См.: Западов В. А. Был ли Радищев автором «Беседы о том, что есть сын отечества»?/ «XVIII век». Сб.18. СПб.: Наука,1993.
Впрочем, чтобы дать полный перечень такого рода уточнений, необходим научный комментарий к тексту, предложить который у нас не было возможности по техническим причинам. Поэтому мы сочли возможным ограничиться лишь устранением явных опечаток и мелкими библиографическими поправками. В остальном же «Русская литература XVIII века» издается в том виде, в котором она в 1939 году предстала перед читателем.
Сегодняшний студент едва ли может безоговорочно доверять учебнику Г.А. Гуковского. Суть дела однако не в частных фактах, забывающихся после экзамена, и даже не в общих концепциях, которые, как известно, подвержены постоянным переменам. «Русская литература XVIII века» при всех своих просчетах и слабостях дает своему читателю на редкость живое и полное ощущение своего предмета. И в этом отношении Гуковского едва ли кому-нибудь скоро удастся превзойти.
А. Зорин
ВРЕМЯ П ЕТ Р A I
Изложение истории новой русской литературы по старой и справедливой традиции начинается и в общих курсах, и в университетском преподавании с первой четверти XVIII столетия, т.е. со времени Петра I. В самом деле, это был переломный период русской культуры, как и русской истории вообще.
Положение России при Петре I. Конечно, тот переворот, который произвел Петр в социально-политическом и культурном укладе Руси, был подготовлен предшествующим развитием страны, конечно, и то решительное сближение с Западом, которое является характернейшим признаком петровского времени в области культуры, намечалось еще и до Петра.
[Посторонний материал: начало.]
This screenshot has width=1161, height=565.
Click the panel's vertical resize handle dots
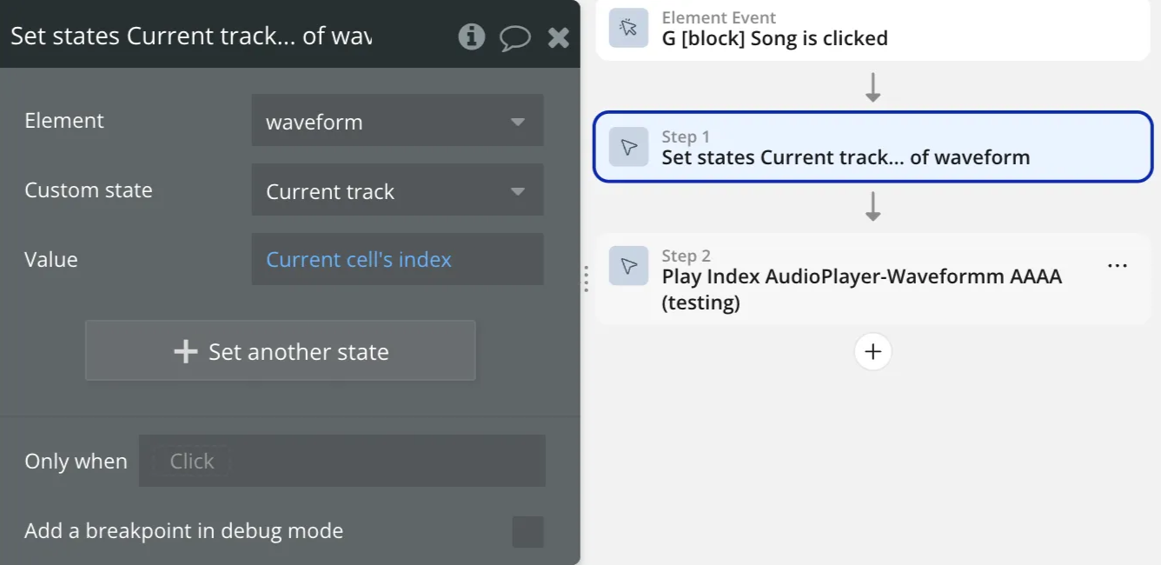pyautogui.click(x=587, y=279)
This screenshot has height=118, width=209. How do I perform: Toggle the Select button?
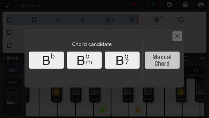tap(13, 70)
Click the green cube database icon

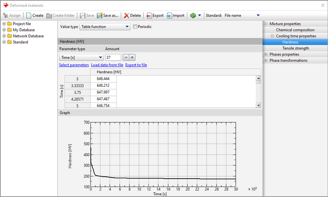click(x=193, y=15)
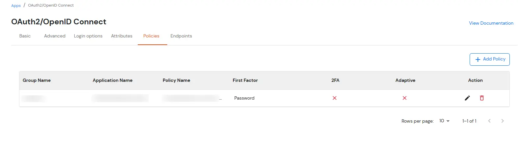
Task: Click the Add Policy button
Action: 490,59

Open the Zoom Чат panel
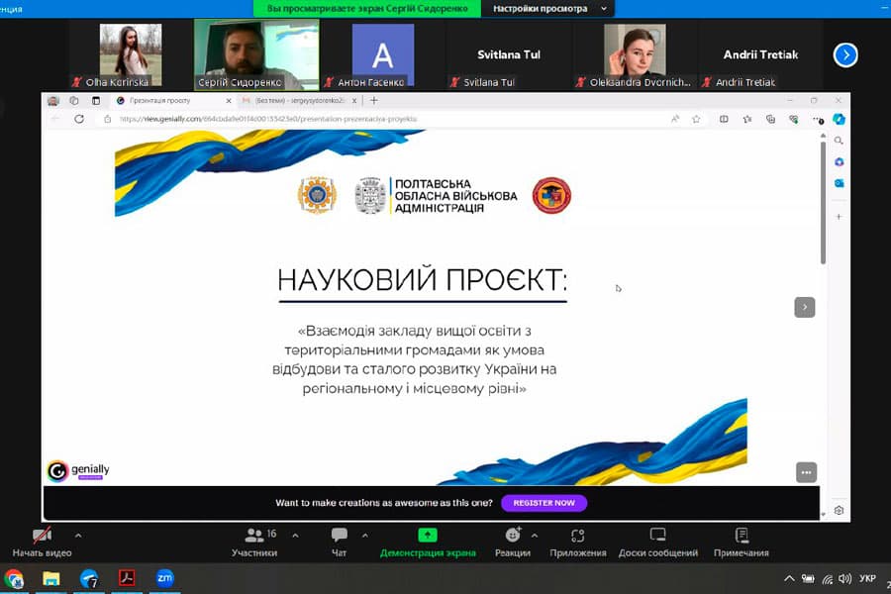pyautogui.click(x=339, y=542)
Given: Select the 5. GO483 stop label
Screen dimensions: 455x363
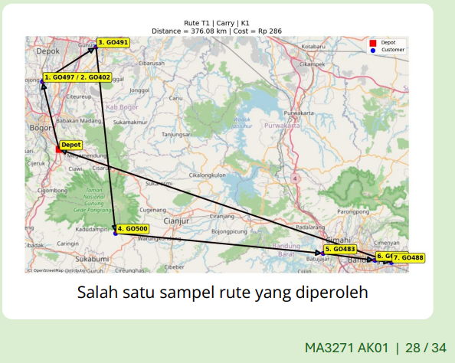Looking at the screenshot, I should point(340,249).

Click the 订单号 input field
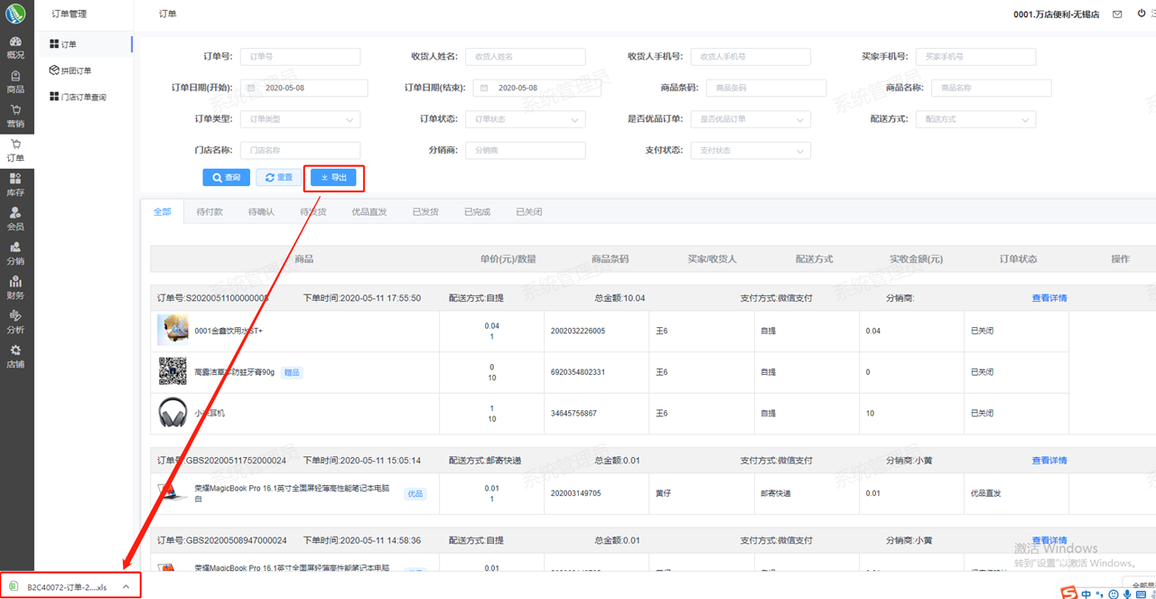coord(300,57)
Однако именно в петровское время элементы новой европейской культуры пропитали все отрасли культурной жизни верхушки русского общества в несравнимо большем количестве, чем это могло быть раньше, и дело шло уже не только о количестве этих элементов, но и об общем характере, о качестве новой культуры, решительно отличавшем ее от старины. Между старым обликом жизни, медленно развивавшейся в боярских домах и в царских приказах XVII века, и новой лихорадочной деятельностью людей, окружавших Петра, легла пропасть. Отдельные «западники» прошлого, вроде В.В. Голицына, любовника царевны Софьи, ценителя европейского образования и изысканных форм быта, или боярина Артамона Матвеева, покровителя театра при дворе Алексея Михайловича, были исключением в своей среде; глубокие процессы экономического и политического роста страны, толкавшие ее к сближению с Западом, с его техникой, с добытыми им организационными формами государственной жизни, не могли еще в XVII столетии взорвать косные навыки правительства, боярства, купечества, цеплявшихся за старину и уступавших «новизне» с трудом. Все изменилось при Петре, когда сам царь с ожесточением принялся рубить старину.
Конечно, не нужно думать, что только один Петр своей единоличной волей осуществил переворот, сделавший Россию могущественной и культурной европейской державой. Положительным содержанием своих реформ Петр ответил на потребность, назревшую в народе, и передовые силы страны поддержали его. Но его личная заслуга была все же велика. Пусть он был жесток, пусть он был самодур. К. Маркс сказал: «Петр Великий варварством победил русское варварство»*. В.И. Ленин говорил: «Петр ускорял перенимание западничества варварской Русью, не останавливаясь перед варварскими средствами борьбы против варварства»**.